(Extracted records)
┄┄┄┄┄┄┄┄┄┄

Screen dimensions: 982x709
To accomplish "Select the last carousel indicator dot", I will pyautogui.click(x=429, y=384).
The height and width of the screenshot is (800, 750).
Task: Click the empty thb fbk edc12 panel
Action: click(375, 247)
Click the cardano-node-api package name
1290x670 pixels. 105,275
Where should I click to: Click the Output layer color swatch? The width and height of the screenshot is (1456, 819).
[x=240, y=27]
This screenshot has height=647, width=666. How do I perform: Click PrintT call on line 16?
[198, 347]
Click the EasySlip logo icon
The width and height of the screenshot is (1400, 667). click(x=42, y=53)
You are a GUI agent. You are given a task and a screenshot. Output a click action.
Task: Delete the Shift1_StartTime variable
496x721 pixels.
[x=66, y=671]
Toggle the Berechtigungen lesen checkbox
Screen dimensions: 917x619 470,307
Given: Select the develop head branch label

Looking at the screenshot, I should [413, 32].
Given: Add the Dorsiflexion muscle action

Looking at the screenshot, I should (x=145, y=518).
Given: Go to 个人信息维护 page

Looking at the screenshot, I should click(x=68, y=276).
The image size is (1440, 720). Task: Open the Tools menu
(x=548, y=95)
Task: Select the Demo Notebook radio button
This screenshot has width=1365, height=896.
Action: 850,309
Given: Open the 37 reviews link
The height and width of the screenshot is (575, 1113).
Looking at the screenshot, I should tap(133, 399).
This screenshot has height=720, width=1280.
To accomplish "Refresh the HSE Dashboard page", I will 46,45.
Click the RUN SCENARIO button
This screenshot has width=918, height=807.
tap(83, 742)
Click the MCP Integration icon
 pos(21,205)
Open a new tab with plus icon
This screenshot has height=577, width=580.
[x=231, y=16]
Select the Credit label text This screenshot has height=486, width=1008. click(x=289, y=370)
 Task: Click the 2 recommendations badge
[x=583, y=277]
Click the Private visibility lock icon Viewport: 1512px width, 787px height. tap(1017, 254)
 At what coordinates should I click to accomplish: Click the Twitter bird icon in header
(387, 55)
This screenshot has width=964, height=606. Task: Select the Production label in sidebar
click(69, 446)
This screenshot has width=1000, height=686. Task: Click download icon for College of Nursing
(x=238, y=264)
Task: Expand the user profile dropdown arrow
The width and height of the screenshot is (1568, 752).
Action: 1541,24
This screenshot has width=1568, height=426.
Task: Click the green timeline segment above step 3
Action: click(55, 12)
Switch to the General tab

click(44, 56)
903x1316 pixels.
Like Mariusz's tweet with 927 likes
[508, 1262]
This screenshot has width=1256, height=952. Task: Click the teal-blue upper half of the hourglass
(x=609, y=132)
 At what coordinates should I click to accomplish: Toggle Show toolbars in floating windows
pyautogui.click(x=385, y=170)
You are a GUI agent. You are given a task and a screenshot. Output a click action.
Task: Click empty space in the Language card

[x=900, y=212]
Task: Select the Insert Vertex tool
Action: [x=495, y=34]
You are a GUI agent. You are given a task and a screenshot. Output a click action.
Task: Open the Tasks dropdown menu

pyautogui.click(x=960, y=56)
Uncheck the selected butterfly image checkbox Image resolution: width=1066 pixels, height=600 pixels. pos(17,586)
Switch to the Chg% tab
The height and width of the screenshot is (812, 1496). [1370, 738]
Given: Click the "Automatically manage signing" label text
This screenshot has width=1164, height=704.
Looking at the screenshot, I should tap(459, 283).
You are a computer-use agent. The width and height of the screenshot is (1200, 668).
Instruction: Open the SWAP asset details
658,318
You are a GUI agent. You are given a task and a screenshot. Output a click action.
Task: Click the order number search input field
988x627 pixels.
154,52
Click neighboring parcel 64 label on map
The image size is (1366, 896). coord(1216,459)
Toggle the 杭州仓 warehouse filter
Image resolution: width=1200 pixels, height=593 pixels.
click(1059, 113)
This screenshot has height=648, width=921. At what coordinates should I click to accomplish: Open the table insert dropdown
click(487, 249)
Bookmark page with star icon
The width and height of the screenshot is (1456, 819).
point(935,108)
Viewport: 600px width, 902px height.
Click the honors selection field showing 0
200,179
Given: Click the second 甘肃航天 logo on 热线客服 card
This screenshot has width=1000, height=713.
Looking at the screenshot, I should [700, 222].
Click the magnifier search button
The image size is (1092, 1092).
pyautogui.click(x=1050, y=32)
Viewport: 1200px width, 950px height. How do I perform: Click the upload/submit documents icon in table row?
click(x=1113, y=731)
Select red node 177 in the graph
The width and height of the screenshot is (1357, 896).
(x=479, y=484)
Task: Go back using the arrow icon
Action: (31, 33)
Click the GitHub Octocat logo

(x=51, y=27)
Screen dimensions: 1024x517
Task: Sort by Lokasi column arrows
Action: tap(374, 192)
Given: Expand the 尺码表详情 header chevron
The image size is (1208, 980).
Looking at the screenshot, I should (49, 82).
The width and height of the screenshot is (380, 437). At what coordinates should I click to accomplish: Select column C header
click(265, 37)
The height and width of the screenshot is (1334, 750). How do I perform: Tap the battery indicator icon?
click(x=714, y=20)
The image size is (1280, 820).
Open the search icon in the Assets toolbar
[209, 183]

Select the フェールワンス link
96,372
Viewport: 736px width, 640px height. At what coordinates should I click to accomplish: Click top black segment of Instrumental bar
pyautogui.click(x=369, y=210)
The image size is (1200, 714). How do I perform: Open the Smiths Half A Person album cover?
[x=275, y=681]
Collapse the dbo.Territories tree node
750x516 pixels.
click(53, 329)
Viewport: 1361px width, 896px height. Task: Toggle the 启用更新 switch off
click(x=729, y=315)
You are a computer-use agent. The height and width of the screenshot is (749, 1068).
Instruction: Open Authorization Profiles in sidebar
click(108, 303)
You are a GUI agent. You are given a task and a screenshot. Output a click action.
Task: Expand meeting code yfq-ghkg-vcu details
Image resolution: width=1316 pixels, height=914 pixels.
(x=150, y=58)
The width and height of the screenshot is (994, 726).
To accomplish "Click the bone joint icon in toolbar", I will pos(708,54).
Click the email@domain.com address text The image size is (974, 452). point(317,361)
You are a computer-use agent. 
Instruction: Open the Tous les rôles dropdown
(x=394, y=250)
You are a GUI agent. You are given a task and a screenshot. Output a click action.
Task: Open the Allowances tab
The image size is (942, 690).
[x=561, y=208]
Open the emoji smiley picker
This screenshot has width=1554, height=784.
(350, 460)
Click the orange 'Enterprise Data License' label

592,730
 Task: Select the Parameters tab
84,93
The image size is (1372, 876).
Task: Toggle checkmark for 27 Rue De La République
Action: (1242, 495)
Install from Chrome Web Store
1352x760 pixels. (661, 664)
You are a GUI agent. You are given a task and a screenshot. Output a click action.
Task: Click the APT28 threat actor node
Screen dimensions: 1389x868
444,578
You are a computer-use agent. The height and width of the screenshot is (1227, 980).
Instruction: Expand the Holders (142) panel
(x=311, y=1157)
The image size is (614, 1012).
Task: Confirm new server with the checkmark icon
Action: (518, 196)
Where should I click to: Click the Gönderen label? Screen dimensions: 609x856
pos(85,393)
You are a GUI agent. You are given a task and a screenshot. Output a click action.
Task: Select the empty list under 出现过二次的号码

┄┄┄┄┄┄┄┄┄┄

Turn every line above into a JSON list of strings, one string per line, and skip the blank lines.

RESULT FOR THIS EXERCISE –
[
  "Screen dimensions: 982x709",
  "To accomplish \"Select the last carousel indicator dot\", I will pyautogui.click(x=429, y=384).",
  "The height and width of the screenshot is (800, 750).",
  "Task: Click the empty thb fbk edc12 panel",
  "Action: click(375, 247)",
  "Click the cardano-node-api package name",
  "1290x670 pixels. 105,275",
  "Where should I click to: Click the Output layer color swatch? The width and height of the screenshot is (1456, 819).",
  "[x=240, y=27]",
  "This screenshot has height=647, width=666. How do I perform: Click PrintT call on line 16?",
  "[198, 347]",
  "Click the EasySlip logo icon",
  "The width and height of the screenshot is (1400, 667). click(x=42, y=53)",
  "You are a GUI agent. You are given a task and a screenshot. Output a click action.",
  "Task: Delete the Shift1_StartTime variable",
  "496x721 pixels.",
  "[x=66, y=671]",
  "Toggle the Berechtigungen lesen checkbox",
  "Screen dimensions: 917x619 470,307",
  "Given: Select the develop head branch label",
  "Looking at the screenshot, I should [413, 32].",
  "Given: Add the Dorsiflexion muscle action",
  "Looking at the screenshot, I should (x=145, y=518).",
  "Given: Go to 个人信息维护 page",
  "Looking at the screenshot, I should click(x=68, y=276).",
  "The image size is (1440, 720). Task: Open the Tools menu",
  "(x=548, y=95)",
  "Task: Select the Demo Notebook radio button",
  "This screenshot has width=1365, height=896.",
  "Action: 850,309",
  "Given: Open the 37 reviews link",
  "The height and width of the screenshot is (575, 1113).",
  "Looking at the screenshot, I should tap(133, 399).",
  "This screenshot has height=720, width=1280.",
  "To accomplish \"Refresh the HSE Dashboard page\", I will 46,45.",
  "Click the RUN SCENARIO button",
  "This screenshot has width=918, height=807.",
  "tap(83, 742)",
  "Click the MCP Integration icon",
  " pos(21,205)",
  "Open a new tab with plus icon",
  "This screenshot has height=577, width=580.",
  "[x=231, y=16]",
  "Select the Credit label text This screenshot has height=486, width=1008. click(x=289, y=370)",
  " Task: Click the 2 recommendations badge",
  "[x=583, y=277]",
  "Click the Private visibility lock icon Viewport: 1512px width, 787px height. tap(1017, 254)",
  " At what coordinates should I click to accomplish: Click the Twitter bird icon in header",
  "(387, 55)",
  "This screenshot has width=964, height=606. Task: Select the Production label in sidebar",
  "click(69, 446)",
  "This screenshot has width=1000, height=686. Task: Click download icon for College of Nursing",
  "(x=238, y=264)",
  "Task: Expand the user profile dropdown arrow",
  "The width and height of the screenshot is (1568, 752).",
  "Action: 1541,24",
  "This screenshot has width=1568, height=426.",
  "Task: Click the green timeline segment above step 3",
  "Action: click(55, 12)",
  "Switch to the General tab",
  "click(44, 56)",
  "903x1316 pixels.",
  "Like Mariusz's tweet with 927 likes",
  "[508, 1262]",
  "This screenshot has width=1256, height=952. Task: Click the teal-blue upper half of the hourglass",
  "(x=609, y=132)",
  " At what coordinates should I click to accomplish: Toggle Show toolbars in floating windows",
  "pyautogui.click(x=385, y=170)",
  "You are a GUI agent. You are given a task and a screenshot. Output a click action.",
  "Task: Click empty space in the Language card",
  "[x=900, y=212]",
  "Task: Select the Insert Vertex tool",
  "Action: [x=495, y=34]",
  "You are a GUI agent. You are given a task and a screenshot. Output a click action.",
  "Task: Open the Tasks dropdown menu",
  "pyautogui.click(x=960, y=56)",
  "Uncheck the selected butterfly image checkbox Image resolution: width=1066 pixels, height=600 pixels. pos(17,586)",
  "Switch to the Chg% tab",
  "The height and width of the screenshot is (812, 1496). [1370, 738]",
  "Given: Click the \"Automatically manage signing\" label text",
  "This screenshot has width=1164, height=704.",
  "Looking at the screenshot, I should tap(459, 283).",
  "You are a computer-use agent. The width and height of the screenshot is (1200, 668).",
  "Instruction: Open the SWAP asset details",
  "658,318",
  "You are a GUI agent. You are given a task and a screenshot. Output a click action.",
  "Task: Click the order number search input field",
  "988x627 pixels.",
  "154,52",
  "Click neighboring parcel 64 label on map",
  "The image size is (1366, 896). coord(1216,459)",
  "Toggle the 杭州仓 warehouse filter",
  "Image resolution: width=1200 pixels, height=593 pixels.",
  "click(1059, 113)",
  "This screenshot has height=648, width=921. At what coordinates should I click to accomplish: Open the table insert dropdown",
  "click(487, 249)",
  "Bookmark page with star icon",
  "The width and height of the screenshot is (1456, 819).",
  "point(935,108)",
  "Viewport: 600px width, 902px height.",
  "Click the honors selection field showing 0",
  "200,179",
  "Given: Click the second 甘肃航天 logo on 热线客服 card",
  "This screenshot has width=1000, height=713.",
  "Looking at the screenshot, I should [700, 222].",
  "Click the magnifier search button",
  "The image size is (1092, 1092).",
  "pyautogui.click(x=1050, y=32)",
  "Viewport: 1200px width, 950px height. How do I perform: Click the upload/submit documents icon in table row?",
  "click(x=1113, y=731)",
  "Select red node 177 in the graph",
  "The width and height of the screenshot is (1357, 896).",
  "(x=479, y=484)",
  "Task: Go back using the arrow icon",
  "Action: (31, 33)",
  "Click the GitHub Octocat logo",
  "(x=51, y=27)",
  "Screen dimensions: 1024x517",
  "Task: Sort by Lokasi column arrows",
  "Action: tap(374, 192)",
  "Given: Expand the 尺码表详情 header chevron",
  "The image size is (1208, 980).",
  "Looking at the screenshot, I should (49, 82).",
  "The width and height of the screenshot is (380, 437). At what coordinates should I click to accomplish: Select column C header",
  "click(265, 37)",
  "The height and width of the screenshot is (1334, 750). How do I perform: Tap the battery indicator icon?",
  "click(x=714, y=20)",
  "The image size is (1280, 820).",
  "Open the search icon in the Assets toolbar",
  "[209, 183]",
  "Select the フェールワンス link",
  "96,372",
  "Viewport: 736px width, 640px height. At what coordinates should I click to accomplish: Click top black segment of Instrumental bar",
  "pyautogui.click(x=369, y=210)",
  "The image size is (1200, 714). How do I perform: Open the Smiths Half A Person album cover?",
  "[x=275, y=681]",
  "Collapse the dbo.Territories tree node",
  "750x516 pixels.",
  "click(53, 329)",
  "Viewport: 1361px width, 896px height. Task: Toggle the 启用更新 switch off",
  "click(x=729, y=315)",
  "You are a computer-use agent. The height and width of the screenshot is (749, 1068).",
  "Instruction: Open Authorization Profiles in sidebar",
  "click(108, 303)",
  "You are a GUI agent. You are given a task and a screenshot. Output a click action.",
  "Task: Expand meeting code yfq-ghkg-vcu details",
  "Image resolution: width=1316 pixels, height=914 pixels.",
  "(x=150, y=58)",
  "The width and height of the screenshot is (994, 726).",
  "To accomplish \"Click the bone joint icon in toolbar\", I will pos(708,54).",
  "Click the email@domain.com address text The image size is (974, 452). point(317,361)",
  "You are a computer-use agent. ",
  "Instruction: Open the Tous les rôles dropdown",
  "(x=394, y=250)",
  "You are a GUI agent. You are given a task and a screenshot. Output a click action.",
  "Task: Open the Allowances tab",
  "The image size is (942, 690).",
  "[x=561, y=208]",
  "Open the emoji smiley picker",
  "This screenshot has width=1554, height=784.",
  "(350, 460)",
  "Click the orange 'Enterprise Data License' label",
  "592,730",
  " Task: Select the Parameters tab",
  "84,93",
  "The image size is (1372, 876).",
  "Task: Toggle checkmark for 27 Rue De La République",
  "Action: (1242, 495)",
  "Install from Chrome Web Store",
  "1352x760 pixels. (661, 664)",
  "You are a GUI agent. You are given a task and a screenshot. Output a click action.",
  "Task: Click the APT28 threat actor node",
  "Screen dimensions: 1389x868",
  "444,578",
  "You are a computer-use agent. The height and width of the screenshot is (1227, 980).",
  "Instruction: Expand the Holders (142) panel",
  "(x=311, y=1157)",
  "The image size is (614, 1012).",
  "Task: Confirm new server with the checkmark icon",
  "Action: (518, 196)",
  "Where should I click to: Click the Gönderen label? Screen dimensions: 609x856",
  "pos(85,393)",
  "You are a GUI agent. You are given a task and a screenshot. Output a click action.",
  "Task: Select the empty list under 出现过二次的号码"
]